The word fansubbing is a portmanteau of the words fan and sub that are the abbreviations of fan(atics) and sub(title) or sub(titling). With the surge in Japanese anime films, anime fans have begun voluntarily providing subtitling services on specific websites and tv programs. These services are called fansubbing. The fansub movement is believed to have emerged in America after anime fans began producing subtitles on video home systems (VHS) in the 1980s. These subtitles spread worldwide and became increasingly popular as university students and anime clubs shared them. One of the reasons behind this popularity was that local distribution and marketing companies were using dubbing and voice-overs for Japanese anime series. In addition, studies revealed that these companies were editing and censoring some parts of the anime, effectively removing essential elements.
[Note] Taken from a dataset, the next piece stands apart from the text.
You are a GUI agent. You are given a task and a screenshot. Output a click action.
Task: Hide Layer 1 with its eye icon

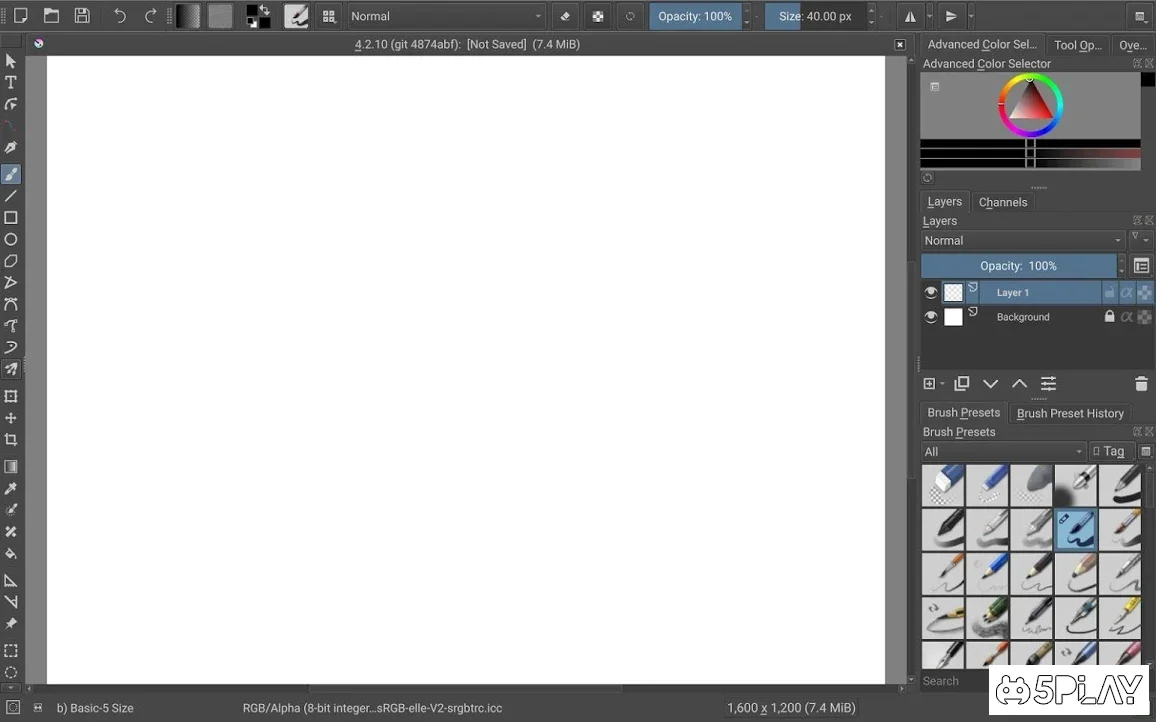(931, 292)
Therefore, fans resorted to fansubbing to experience the same aspects in their cultures and worlds as they would with the original product.
Nowadays, with the development of information technologies and globalization, its popularity has been rising. More importantly, thanks to the Internet that provides us with a world without borders, anime fans have created their own worlds through communicating with each other on varied platforms. They brought anime pop culture to the forefront. But what about the perception of “fansubbing” in the translation world? What are the reactions of translators to this specific term created by the prosumers? Let’s talk about it.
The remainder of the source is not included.